Il richiamo dell’acqua

La breve raccolta, venti testi in tutto, si presenta compatta e coesa come un lungo monologo, giocato sul filo della memoria. Quasi una nuova vita che si snoda e si srotola come un film al rovescio, con fermo immagine su fatti, amori, eventi che hanno intersecato la vita dell’autrice.
Ovviamente non c’è solo autobiografia, nel dettato poetico sono ben presenti gli interrogativi e gli umori e ardori che attraversano la vita di tutti.
Poesia dell’anima, ma anche e soprattutto della mente, che osserva, registra decritta e descrive.
Con poche sapienti pennellate la poetessa affresca giorni che furono sfolgoranti , altri più prosaici e, sotto sotto, si rammarica di trovarsi con gli stessi desideri e le stesse pulsioni, e d’altra parte sappiamo che , anche se il corpo invecchia, lo spirito mai. Ma si devono fare i conti con un paesaggio drasticamente mutato.

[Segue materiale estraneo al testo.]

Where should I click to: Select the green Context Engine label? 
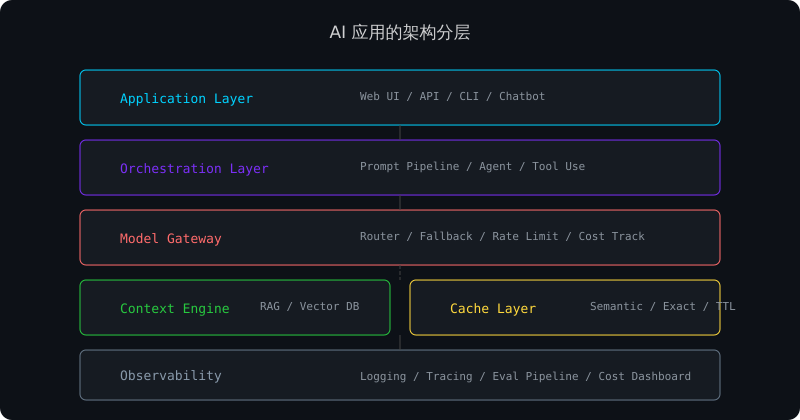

E’ il destino di tutti , il tempo passa e cancella ogni cosa, restano solo immagini sbiadite che, a tratti, riprendono vita e speranza. Qua e là fanno capolino ombre, fantasmi e angeli; quello che fu e la speranza che la vita possa ancora riservare qualche piacevole sorpresa.
“La tua casa // La tua casa / davanti il verde. / La speranza / ti è sfuggita di mano / Ti immagino, / sei lì pensoso / Hai nelle braccia / la tua vita / Non temere: / resterà il tuo sembiante, / rifiorirà il tuo seme / e sarà giorno di festa / nel ricordo.”
Come ben introduce Sandro Gros-Pietro, l’elemento acqua, tipico frutto lunare, aggiungo io, è il laboratorio della continua germinazione della vita, la purificazione dell’essere, la lustrazione del mondo.
Il mito è appena sfiorato, quasi un pretesto per giustificare la nostra fragilità e collegarla a padri e madri sempre pronti ad accoglierci da qualche parte, siano pure luoghi della mente, dell’anima o, più junghianamente, dell’inconscio profondo e quindi archetipo collettivo.
Insomma siamo davanti ad una sorta di breviario panteistico, con qualche svolazzo nel superno, e con tutti i capitoli in ordine: il tempo, l’infanzia, la nostalgia sensuale degli anni giovanili, l’amore e l’acre sapore del bilancio finale.
“Al limitare del giorno // Al limitare del giorno / quando scende opaco il silenzio / restano schegge di parole / non dette, pensate, forse / Ricompattate creano calore / Nasce un piccolo sole, / quello del ricordo / Lontano le ombre / nei meandri dell’acqua / che fu madre all’inizio / Il sipario è calato / Sopra, un tetto di stelle.”
E con questo finale, di sapore vagamente kantiano, si chiude questa ennesima buona prova di Anna Vincitorio che ancora una volta si dimostra raffinata e intrigante, e meritato è il premio ‘I Murazzi’ di Torino (2009) nella sua prima edizione.